I've also modified the latest version you added to your question to make it a little simpler and so it's ready to go into a script file as above.

#!/usr/bin/awk -f
BEGIN {
    plainlist = "16 17 19 20 21 22 40 43 44 45 46"
    split(plainlist, arr)
    for (i in arr) {
        plainfmt[arr[i]] = "%s"
    }
    OFS = FS = ","
}
{
    delim = ""
    for (i = 1; i <= NF; i++) {
        printf "%s", delim
        if (i <= 9 || i in plainfmt || i >= 51) {
            printf plainfmt[i], $i
        }
        else if (i == 10) {
            printf "%.41f", $i
        }
        else if (i == 12) {
            printf "%.12f", $i
        }
        delim = OFS
    }
    printf "\n"
}

If you had more fields with other formats (rather than just one per), you could do something similar to the plainfmt array.

Answer 2

You could always loop through all of your data fields and use them in your printf. For a simple file just to test the mechanics you could try this:

 awk '{for (i=1; i<=NF; i++) printf("%d = %s\n", i, $i);}' data.txt

Note that -F is not set here, so fields will be split by whitepace.
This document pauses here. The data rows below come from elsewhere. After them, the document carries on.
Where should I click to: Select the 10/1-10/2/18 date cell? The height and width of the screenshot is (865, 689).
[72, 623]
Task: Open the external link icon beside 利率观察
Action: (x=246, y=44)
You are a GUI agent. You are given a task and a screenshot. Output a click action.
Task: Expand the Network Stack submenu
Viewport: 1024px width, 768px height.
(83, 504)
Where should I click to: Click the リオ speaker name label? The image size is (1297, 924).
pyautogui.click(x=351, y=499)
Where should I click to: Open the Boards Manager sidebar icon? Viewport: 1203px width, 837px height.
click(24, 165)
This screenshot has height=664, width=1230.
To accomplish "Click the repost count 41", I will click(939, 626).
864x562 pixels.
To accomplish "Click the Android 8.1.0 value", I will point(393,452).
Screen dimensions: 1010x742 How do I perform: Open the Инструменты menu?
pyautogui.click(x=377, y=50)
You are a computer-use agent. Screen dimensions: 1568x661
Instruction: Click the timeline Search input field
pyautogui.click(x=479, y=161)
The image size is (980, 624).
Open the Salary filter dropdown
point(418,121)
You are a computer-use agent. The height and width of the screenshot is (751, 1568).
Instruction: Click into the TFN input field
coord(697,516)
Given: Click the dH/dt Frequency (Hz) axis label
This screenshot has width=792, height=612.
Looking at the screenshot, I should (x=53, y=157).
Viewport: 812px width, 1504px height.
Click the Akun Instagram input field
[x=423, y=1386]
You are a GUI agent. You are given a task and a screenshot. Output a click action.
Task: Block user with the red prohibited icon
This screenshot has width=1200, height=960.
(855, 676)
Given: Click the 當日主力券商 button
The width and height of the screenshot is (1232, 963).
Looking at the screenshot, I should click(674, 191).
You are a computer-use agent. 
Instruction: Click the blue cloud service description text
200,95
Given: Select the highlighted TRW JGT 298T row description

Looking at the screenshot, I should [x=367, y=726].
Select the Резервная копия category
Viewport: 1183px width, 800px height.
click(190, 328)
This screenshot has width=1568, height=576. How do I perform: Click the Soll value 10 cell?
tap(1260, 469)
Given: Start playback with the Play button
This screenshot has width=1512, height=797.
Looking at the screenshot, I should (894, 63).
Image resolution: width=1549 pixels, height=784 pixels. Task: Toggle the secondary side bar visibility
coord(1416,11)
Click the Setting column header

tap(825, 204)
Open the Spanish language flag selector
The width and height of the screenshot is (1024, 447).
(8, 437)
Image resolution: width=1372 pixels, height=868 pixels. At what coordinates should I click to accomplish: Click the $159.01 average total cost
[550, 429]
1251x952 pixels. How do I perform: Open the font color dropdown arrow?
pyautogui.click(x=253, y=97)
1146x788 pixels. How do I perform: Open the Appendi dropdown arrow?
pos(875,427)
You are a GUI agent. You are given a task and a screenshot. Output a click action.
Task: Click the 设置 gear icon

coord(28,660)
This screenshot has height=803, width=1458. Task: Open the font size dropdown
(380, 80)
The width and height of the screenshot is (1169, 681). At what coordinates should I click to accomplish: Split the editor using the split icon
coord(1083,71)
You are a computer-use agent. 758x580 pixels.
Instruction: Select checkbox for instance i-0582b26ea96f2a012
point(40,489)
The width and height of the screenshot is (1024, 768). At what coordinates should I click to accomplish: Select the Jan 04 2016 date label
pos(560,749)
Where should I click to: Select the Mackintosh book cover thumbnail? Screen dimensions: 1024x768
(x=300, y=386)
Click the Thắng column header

NF is the predefined variable for number of fields on a line, fields start with 1 (e.g., $1, $2, etc until $NF). $0 is the whole line.

So for your example this may work:

  awk -F',' '{for (i=1; i<=NF; i++) printf "%.41f\n", $i}' $file

Update based on comment below (not on a system test the syntax):

If you have certain fields that need to be treated differently, you may have to resort to a switch statement or an if-statement to treat different fields differently. This would be easier if you stored your script in a file, let's call it so.awk and invoked it like this:

  awk -f so.awk $file

Your script might contain something along these lines:

BEGIN{ FS=',' }
{ for (i=1; i<=NF; i++)
    {
      if (i == 20 || i == 22|| i == 30)
        printf( " .. ", $i)
      else if ( i == 13 || i == 24)
        printf( " ....", $i)
      etc.
    }
}

You can of course also use if (i > 2) ... or other ranges to avoid having to list out every single field if possible.

As an alternative to this series of if-statements see the switch statement mentioned above.